C1vqj9fAxYmlfACr5GZAVETeDI/Cvc,"/home/joxean/pyew/test/graphs/BypassXtrap.ex_"

Clearly, graph-based signatures are much more powerful than signatures based exclusively in the bytes. However, for performance reasons their use is often prohibitive. This is why antivirus companies did not adopt this approach massively: it is not practical.

Summary

Antivirus signatures play an integral part in malware detection. They have been used since the inception of the AV software. Essentially, signatures are databases of some sort that are used in conjunction with various matching algorithms to detect malware or a family of malware. For each of the signature database types, this chapter also showed various methods for circumventing detections based on them. Various types of signature databases are mentioned in this chapter:

· Byte-streams, as the name suggests, are used in conjunction with string matching algorithms to match a sequence of bytes in the malicious file.

· Checksums, such as the CRC32 checksum algorithm, are applied on a byte-stream to generate a unique identifier that is then looked up in the signature. Checksums are usually weak against collision attacks and prone to generating false positives.

· Cryptographic hash functions, unlike checksum algorithms, are resilient against collision attacks and do not cause a lot of false positives. However, they take a long time to compute. Malware writers can easily evade those algorithms because a simple change in the input file can generate a totally different hash value.

· Fuzzy hash functions are used to detect a group of files, typically malware files belonging to the same family. Unlike cryptographic hashes, it is somewhat acceptable to have collisions. If collisions occur, it is usually because the malware with the fuzzy hash belong to the same family.

· Finally, graph-based hashes are computed from either the call graphs or the flow graph of a malicious executable. Calculating graph-based hashes is more time-consuming than all other hashing methods and requires that the AV engine has disassembling ability so it can build such graphs.

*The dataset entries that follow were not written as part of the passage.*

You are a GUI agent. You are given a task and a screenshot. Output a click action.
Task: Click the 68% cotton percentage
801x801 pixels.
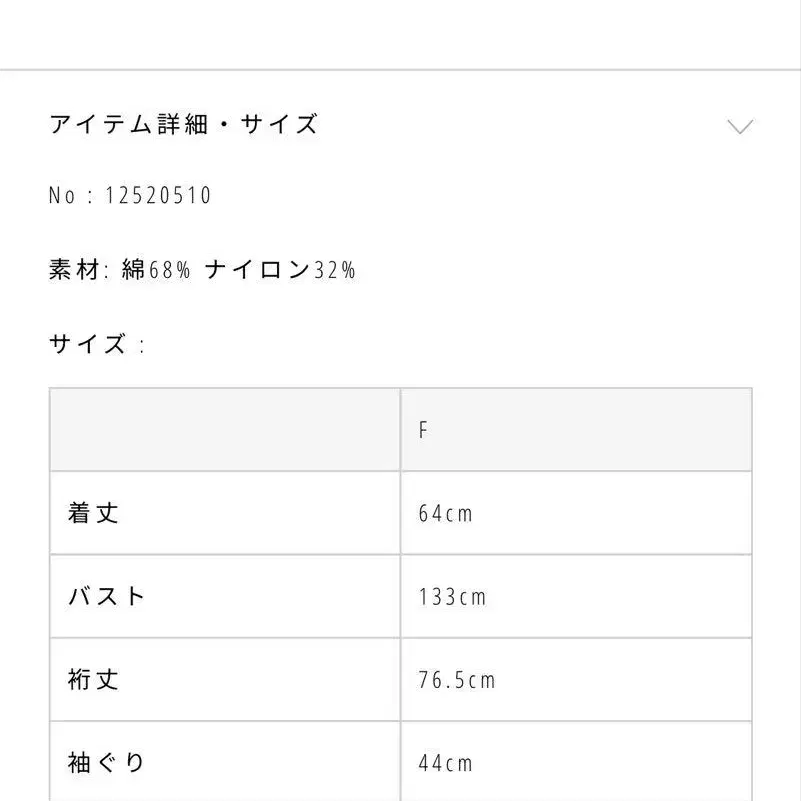[x=170, y=270]
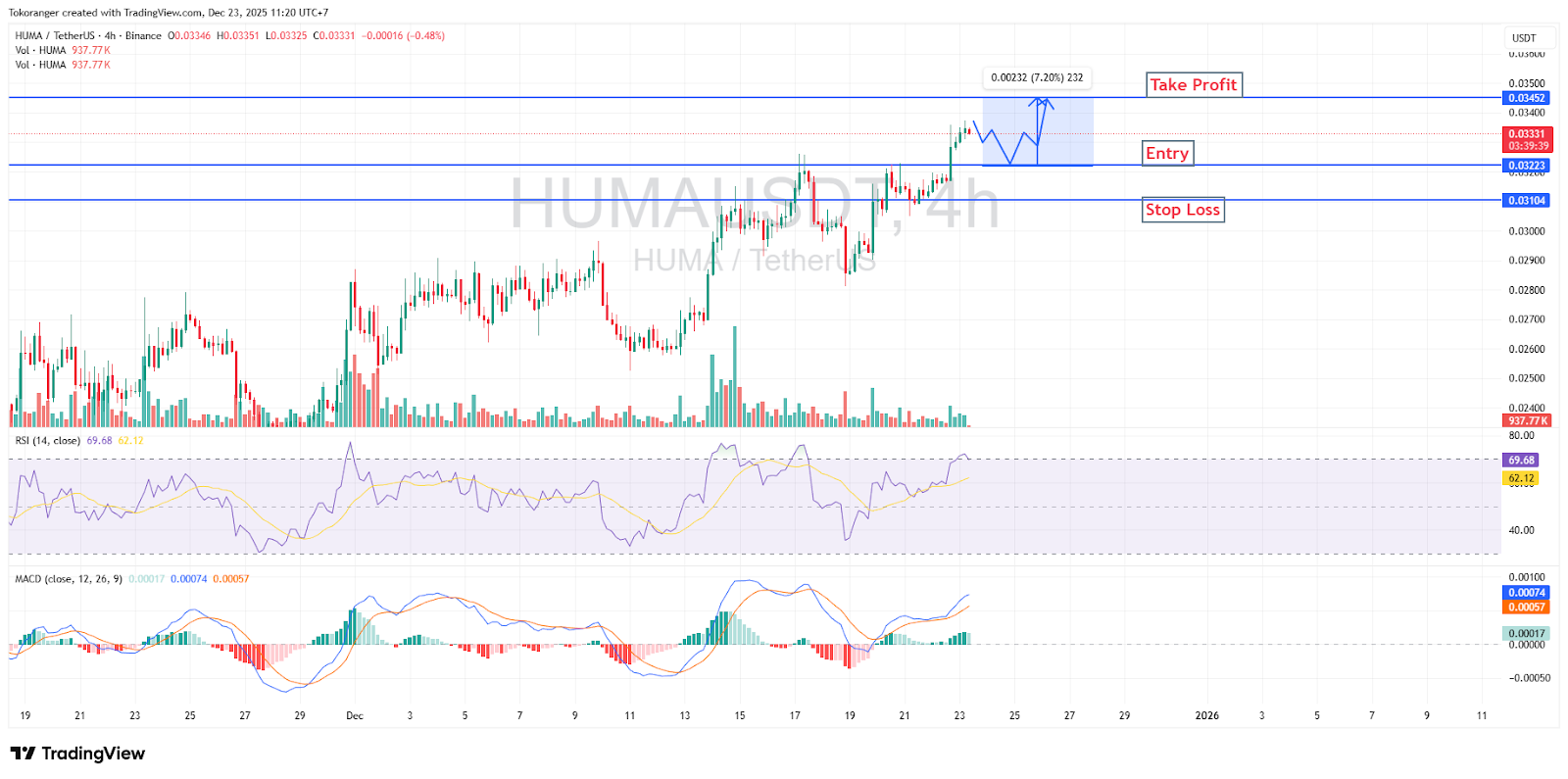Click the 0.00232 (7.20%) measurement tooltip
Image resolution: width=1568 pixels, height=779 pixels.
[x=1037, y=77]
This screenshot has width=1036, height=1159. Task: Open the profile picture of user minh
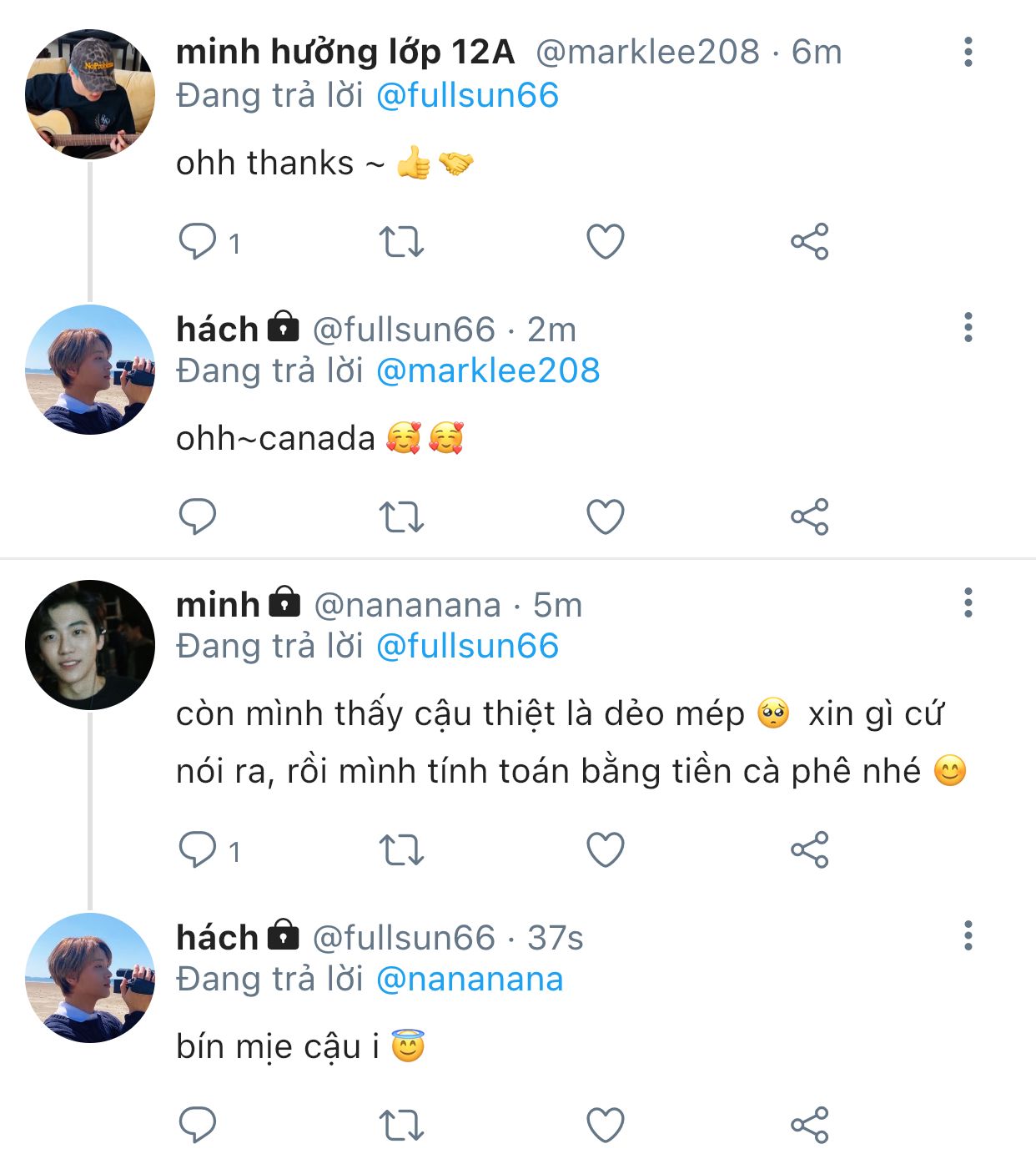point(90,644)
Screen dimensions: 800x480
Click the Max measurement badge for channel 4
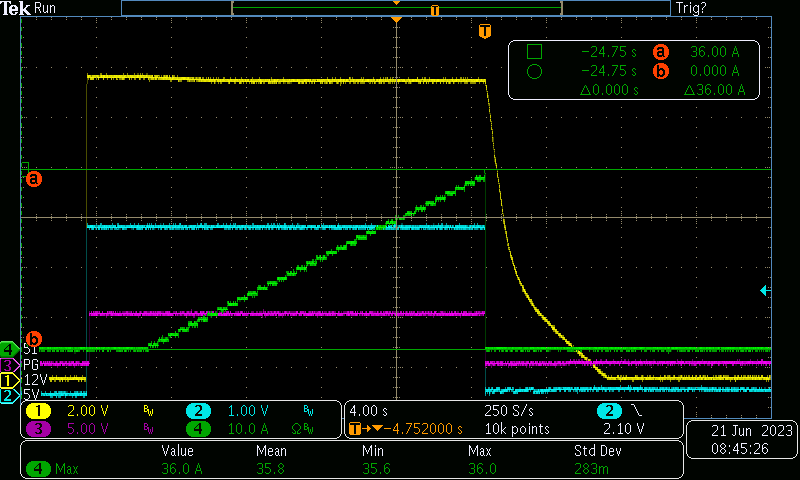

Nonetheless, graph-based hashes are very good for detecting different iterations of the same malware, because they rely not on the bytes-stream sequence but on the relationship of basic blocks or functions call graphs.

The next chapter introduces the update services, discusses how they work, and then walks you through a practical example of how to dissect and understand a real-world update service of a popular AV software.